The Italian government says it has drawn up measures necessary for ensuing full continuity of the regulated markets in the event of hard Brexit, however, these measures have not yet been issued. It is rumoured to be a set of rules providing for a 21 month interim period with rules aimed at ensuring the continuity of UK operators in the Italian market, but we have no detail.

MIFID II & the UK what happens post-Brexit with no deal

Having lauded the positive impact of MIFID II on the UK markets (see our article above on Andrew Bailey’s speech), the FCA has applied its mind to how the MIFID transparency regime will be applied if the UK leaves the EU without an implementation period. Currently, the European Securities and Markets Authority (ESMA) validates data on trading across the EU and performs various calculations to set thresholds and make various determinations. UK data collected by the FCA is fed into this process. If the UK leaves without a deal, the FCA will continue to collect data using new powers under the European Union (Withdrawal) Act 2018, and during a four-year transitional period, will build systems necessary to operate the system in the UK, as ESMA currently operates it, which will produce a separate UK-only data set.

Cryptoasset Regulation

FCA Consults on the Regulation of Cryptoassets

In late January 2019, the FCA published Consultation Paper CP19/3 – Guidance on Cryptoassets. 

CP19.3 provides an overview of the types of cryptoassets identified in the UK’s Cryptoasset Task Force Final Report published in October 2018 – exchange tokens; utility tokens; and security tokens. It also gives commentary on stable tokens, cryptoassets in context of e-money and facilitation of payment services.
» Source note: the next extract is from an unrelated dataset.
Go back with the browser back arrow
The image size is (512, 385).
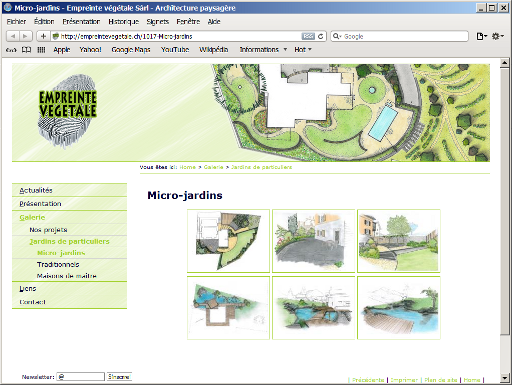point(13,36)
It also provides an overview of the FCA’s existing regulatory perimeter more generally; this includes consideration of when a cryptoasset may be classed as a specified investment under the Regulated Activities Order, or financial instruments under MIFID II. 

CP19/3 makes for an interesting read and is relevant for anyone involved in the blockchain/cryptoasset sector, including: token issuers; exchanges and trading platforms; or advisers and intermediaries in the space. The FCA invites interested parties to respond to the questions set out in CP19/3 by Friday 5 April 2019.

CP19/3 is available at: https://www.fca.org.uk/publication/consultation/cp19-03.pdf 

The Cryptoasset Task Force Final Report is available at: https://www.gov.uk/government/publications/cryptoassets-taskforce 

MIFID II – Investment Firms

MIFID II – FCA maintains strong support for the reforms to the financial service market

The Markets in Financial Services Directive (MIFID II) came into effect on 3 January 2018. In late February 2019, the FCA’s CEO Andrew Bailey delivered a speech focusing on changes to the market post-MIFID II – including: positive impacts since implementation; challenges and concerns in the market; and FCA focus and the evolving competition in the research market. 

Notable shifts since implementation of MIFID II include a move to traditional asset managers funding research from their own revenues, instead of using client funds, and making use of new and emerging technologies to support research requirements. 

The FCA consider future challenges faced by the market will continue to relate to provision of research services; pricing of these services (which remains a sensitive topic); and how restrictions on these services will effect smaller companies and share liquidity in certain instances. 

Overall, the FCA considers MIFID II is having a positive impact. From an investors perspective we can certainly understand why – a reduction in charges incurred in UK-managed equity portfolios amounted to c. £180m in 2018, continued savings may equate to nearly £1bn over the next 5 years.